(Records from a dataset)
▶

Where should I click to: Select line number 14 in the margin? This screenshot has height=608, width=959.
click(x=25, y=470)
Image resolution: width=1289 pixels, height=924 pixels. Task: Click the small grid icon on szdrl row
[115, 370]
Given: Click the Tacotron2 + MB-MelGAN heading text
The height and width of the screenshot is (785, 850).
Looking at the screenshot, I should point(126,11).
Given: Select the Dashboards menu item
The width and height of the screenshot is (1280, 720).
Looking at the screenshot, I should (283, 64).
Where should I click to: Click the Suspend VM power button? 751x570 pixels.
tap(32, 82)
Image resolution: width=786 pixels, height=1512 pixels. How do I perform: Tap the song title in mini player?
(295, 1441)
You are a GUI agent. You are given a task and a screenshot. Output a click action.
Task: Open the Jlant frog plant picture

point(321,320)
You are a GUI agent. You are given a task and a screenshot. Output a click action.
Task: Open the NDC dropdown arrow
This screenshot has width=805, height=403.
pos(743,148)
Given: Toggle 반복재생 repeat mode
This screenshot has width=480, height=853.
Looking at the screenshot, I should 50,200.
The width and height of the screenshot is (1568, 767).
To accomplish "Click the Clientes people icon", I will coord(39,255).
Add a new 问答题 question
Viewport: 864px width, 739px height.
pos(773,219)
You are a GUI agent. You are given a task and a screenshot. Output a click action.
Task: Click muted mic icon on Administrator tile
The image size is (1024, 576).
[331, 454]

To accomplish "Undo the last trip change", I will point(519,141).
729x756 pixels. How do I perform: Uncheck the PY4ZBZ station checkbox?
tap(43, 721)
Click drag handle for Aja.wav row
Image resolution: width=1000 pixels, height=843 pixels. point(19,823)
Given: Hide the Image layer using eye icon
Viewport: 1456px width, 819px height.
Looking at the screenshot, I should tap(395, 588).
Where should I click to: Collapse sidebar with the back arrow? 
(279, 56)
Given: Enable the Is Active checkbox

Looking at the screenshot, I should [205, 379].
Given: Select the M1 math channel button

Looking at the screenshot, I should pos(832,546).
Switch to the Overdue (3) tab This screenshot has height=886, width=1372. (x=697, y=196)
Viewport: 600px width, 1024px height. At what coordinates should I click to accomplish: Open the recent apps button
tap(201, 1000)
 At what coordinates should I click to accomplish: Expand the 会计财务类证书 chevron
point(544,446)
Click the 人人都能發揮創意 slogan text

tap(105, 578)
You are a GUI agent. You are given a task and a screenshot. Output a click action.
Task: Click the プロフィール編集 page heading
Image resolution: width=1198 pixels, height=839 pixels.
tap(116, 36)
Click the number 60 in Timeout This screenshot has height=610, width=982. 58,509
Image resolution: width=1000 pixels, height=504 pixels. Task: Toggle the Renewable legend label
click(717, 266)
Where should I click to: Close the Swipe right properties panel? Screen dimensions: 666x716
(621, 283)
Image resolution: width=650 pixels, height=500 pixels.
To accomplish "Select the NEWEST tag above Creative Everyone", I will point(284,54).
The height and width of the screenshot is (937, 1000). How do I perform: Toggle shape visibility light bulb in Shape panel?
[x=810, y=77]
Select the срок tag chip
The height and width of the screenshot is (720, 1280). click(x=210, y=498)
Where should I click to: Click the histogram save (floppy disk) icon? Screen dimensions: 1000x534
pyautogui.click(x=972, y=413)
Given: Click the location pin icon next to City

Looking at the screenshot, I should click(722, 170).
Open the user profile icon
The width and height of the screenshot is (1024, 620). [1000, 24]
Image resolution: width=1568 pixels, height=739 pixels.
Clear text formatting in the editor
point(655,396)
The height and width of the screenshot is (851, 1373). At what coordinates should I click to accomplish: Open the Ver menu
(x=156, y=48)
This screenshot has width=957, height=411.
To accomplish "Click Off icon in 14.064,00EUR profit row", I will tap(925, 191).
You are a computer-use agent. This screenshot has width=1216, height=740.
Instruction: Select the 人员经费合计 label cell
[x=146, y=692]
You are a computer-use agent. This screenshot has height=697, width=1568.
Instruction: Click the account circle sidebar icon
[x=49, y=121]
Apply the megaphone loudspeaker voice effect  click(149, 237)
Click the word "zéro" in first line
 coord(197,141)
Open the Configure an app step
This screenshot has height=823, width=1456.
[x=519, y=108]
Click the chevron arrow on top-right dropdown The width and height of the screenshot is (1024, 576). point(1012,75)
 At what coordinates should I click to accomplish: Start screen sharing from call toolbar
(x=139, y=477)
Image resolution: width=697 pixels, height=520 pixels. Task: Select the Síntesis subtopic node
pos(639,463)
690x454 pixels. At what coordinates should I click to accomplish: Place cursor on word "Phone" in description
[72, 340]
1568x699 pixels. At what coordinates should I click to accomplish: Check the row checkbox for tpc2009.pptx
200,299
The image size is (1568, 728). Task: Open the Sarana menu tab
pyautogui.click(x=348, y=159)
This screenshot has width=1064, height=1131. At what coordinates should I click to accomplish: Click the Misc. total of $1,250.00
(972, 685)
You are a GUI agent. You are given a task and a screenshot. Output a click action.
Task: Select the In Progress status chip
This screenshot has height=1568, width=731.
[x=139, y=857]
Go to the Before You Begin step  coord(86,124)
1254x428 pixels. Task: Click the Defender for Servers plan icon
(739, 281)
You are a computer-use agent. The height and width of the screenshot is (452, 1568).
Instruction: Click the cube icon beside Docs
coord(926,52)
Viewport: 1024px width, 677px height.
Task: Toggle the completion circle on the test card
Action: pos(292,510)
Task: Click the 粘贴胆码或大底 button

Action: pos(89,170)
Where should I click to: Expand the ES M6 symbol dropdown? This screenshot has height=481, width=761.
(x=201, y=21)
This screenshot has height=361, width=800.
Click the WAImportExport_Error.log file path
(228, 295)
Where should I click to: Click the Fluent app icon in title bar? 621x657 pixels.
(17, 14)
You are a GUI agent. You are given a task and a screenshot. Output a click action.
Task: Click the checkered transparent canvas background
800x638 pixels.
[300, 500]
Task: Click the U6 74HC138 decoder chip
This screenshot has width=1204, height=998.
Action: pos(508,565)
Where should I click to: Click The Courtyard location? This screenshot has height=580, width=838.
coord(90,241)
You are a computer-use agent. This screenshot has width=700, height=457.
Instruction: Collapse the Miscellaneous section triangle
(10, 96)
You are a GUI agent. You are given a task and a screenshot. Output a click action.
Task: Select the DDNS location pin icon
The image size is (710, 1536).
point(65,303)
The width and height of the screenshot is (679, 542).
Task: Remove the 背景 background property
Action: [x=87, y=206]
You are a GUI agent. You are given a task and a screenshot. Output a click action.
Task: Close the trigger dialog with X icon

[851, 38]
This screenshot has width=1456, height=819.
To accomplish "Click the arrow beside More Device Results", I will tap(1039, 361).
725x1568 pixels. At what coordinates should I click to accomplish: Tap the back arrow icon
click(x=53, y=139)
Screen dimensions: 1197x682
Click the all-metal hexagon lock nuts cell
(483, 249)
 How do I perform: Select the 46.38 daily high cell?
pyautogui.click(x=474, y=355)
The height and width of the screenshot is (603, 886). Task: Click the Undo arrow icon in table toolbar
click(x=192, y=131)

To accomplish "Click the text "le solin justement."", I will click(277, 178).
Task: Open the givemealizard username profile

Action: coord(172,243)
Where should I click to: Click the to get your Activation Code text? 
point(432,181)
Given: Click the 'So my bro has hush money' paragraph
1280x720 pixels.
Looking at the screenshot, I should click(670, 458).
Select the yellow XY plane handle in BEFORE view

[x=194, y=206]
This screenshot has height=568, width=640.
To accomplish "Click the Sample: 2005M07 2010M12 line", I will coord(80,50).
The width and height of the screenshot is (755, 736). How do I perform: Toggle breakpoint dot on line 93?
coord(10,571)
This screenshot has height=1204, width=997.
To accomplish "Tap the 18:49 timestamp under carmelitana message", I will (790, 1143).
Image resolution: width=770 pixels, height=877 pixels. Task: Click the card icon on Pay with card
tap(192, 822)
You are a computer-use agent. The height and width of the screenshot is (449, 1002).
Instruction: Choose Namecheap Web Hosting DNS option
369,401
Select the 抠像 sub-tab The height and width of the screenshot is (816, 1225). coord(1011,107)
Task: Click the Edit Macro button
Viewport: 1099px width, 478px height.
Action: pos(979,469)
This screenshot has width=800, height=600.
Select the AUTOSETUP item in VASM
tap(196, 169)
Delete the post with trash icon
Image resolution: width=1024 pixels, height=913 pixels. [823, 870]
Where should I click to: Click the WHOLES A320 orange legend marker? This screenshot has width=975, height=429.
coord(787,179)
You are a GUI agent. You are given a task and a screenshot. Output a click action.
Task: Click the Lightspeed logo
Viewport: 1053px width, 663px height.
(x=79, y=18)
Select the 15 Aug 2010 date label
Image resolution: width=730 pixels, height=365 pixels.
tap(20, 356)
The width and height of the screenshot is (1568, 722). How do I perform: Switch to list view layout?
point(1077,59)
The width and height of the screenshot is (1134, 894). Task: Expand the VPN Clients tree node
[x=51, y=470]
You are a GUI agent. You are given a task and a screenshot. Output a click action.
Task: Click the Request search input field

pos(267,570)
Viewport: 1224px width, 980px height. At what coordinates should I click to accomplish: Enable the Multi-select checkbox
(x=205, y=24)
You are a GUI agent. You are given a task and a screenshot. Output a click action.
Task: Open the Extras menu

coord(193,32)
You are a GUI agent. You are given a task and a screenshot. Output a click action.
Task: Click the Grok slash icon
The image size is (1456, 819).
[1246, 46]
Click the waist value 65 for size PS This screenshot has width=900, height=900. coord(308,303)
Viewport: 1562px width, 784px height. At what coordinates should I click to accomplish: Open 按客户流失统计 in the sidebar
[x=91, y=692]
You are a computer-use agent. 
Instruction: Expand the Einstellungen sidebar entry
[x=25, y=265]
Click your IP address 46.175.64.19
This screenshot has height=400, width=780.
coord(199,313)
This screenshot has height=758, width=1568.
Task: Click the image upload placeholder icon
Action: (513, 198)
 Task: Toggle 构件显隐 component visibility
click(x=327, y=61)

◀

Only lines holding the word "computer" belong in the answer; copy all of them from the records.

- _Written solution_
You are a computer-use agent. This screenshot has width=1216, height=740.
You are a computer-use agent. This screenshot has height=697, width=1568.
You are a computer-use agent. The height and width of the screenshot is (452, 1568).
You are a computer-use agent. This screenshot has width=700, height=457.
You are a computer-use agent. The height and width of the screenshot is (449, 1002).
You are a computer-use agent. 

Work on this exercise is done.